§ Exercise details
Which lines of the material contain the string "field"? Report each of them in full.

(Part of a data file)
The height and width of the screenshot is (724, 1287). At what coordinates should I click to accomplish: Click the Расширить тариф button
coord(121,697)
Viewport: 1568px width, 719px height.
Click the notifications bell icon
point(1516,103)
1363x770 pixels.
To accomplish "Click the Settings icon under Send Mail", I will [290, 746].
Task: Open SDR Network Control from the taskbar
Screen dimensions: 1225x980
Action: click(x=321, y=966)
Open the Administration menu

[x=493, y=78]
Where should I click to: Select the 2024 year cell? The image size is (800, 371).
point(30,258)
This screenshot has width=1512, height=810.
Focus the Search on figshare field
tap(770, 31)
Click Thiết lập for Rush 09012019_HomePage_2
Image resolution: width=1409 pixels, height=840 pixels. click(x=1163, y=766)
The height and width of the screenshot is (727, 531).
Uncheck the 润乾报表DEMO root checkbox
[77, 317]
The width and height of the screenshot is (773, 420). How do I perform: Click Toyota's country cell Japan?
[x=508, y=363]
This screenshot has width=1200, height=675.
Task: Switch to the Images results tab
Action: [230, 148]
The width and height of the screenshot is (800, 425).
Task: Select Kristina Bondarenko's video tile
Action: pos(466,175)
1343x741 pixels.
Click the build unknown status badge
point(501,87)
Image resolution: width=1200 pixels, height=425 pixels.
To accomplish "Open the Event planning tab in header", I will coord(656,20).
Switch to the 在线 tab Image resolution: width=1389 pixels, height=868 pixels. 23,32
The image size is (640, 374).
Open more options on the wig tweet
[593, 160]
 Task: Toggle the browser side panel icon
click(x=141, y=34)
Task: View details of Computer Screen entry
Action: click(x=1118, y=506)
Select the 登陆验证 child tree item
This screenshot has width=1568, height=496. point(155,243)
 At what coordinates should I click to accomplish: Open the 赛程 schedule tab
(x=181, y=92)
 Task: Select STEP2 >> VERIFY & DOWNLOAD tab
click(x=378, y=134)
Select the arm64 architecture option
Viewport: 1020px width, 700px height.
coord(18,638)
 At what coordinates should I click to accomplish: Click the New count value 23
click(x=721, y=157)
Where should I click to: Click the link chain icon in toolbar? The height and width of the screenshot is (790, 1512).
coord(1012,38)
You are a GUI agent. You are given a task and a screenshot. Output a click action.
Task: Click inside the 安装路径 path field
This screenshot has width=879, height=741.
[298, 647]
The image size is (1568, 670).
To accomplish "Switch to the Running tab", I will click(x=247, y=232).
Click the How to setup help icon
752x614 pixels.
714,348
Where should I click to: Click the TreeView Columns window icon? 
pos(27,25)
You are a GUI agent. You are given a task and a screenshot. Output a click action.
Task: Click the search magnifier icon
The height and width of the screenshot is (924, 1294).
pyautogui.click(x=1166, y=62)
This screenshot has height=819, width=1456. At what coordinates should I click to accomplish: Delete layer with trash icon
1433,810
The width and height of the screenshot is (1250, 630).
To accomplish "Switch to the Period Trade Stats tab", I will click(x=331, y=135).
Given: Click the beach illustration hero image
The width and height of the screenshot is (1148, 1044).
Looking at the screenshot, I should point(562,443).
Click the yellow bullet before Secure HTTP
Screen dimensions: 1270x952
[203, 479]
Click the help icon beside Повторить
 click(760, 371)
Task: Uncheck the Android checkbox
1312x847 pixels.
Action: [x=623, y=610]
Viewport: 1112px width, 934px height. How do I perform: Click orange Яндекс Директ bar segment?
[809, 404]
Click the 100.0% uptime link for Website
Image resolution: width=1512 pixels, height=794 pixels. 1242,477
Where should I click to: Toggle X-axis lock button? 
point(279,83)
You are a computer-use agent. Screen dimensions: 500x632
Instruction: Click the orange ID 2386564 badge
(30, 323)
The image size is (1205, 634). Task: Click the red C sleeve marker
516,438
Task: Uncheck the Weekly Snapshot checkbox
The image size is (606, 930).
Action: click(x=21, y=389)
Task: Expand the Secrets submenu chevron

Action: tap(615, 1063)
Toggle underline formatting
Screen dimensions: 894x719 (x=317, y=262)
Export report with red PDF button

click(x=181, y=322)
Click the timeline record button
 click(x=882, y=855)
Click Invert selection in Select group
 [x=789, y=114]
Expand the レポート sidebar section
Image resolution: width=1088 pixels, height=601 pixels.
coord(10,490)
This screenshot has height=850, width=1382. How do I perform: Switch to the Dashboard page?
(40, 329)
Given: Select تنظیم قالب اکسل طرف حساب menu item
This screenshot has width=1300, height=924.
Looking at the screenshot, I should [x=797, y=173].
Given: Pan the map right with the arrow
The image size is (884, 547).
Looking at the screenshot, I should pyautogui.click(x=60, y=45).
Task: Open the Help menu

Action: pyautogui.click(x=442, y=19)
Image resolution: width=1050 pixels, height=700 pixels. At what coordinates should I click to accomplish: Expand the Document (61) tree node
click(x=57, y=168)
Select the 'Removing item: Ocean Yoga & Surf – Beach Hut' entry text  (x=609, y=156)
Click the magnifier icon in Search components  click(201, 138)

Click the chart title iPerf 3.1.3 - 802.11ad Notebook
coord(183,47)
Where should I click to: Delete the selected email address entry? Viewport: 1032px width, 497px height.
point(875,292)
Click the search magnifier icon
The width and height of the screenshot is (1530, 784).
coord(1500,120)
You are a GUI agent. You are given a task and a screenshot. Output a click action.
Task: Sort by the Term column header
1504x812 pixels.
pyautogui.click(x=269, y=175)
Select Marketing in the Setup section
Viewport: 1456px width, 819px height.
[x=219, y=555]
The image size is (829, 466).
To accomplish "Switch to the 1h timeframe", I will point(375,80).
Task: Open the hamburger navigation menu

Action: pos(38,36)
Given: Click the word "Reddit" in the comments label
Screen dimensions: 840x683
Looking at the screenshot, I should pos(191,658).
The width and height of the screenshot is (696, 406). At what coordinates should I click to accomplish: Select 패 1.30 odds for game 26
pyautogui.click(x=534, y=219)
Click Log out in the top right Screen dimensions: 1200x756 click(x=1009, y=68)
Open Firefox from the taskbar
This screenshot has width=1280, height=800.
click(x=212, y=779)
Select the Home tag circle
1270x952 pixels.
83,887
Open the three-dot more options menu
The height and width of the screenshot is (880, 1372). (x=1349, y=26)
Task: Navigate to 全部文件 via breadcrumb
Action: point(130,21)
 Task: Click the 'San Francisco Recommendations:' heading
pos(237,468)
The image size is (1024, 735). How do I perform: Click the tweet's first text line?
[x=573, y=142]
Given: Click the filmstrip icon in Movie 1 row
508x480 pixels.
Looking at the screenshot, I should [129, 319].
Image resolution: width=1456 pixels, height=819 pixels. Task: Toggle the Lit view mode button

§ Solution to this exercise
Focus the Search on figshare field
Task: Click inside the 安装路径 path field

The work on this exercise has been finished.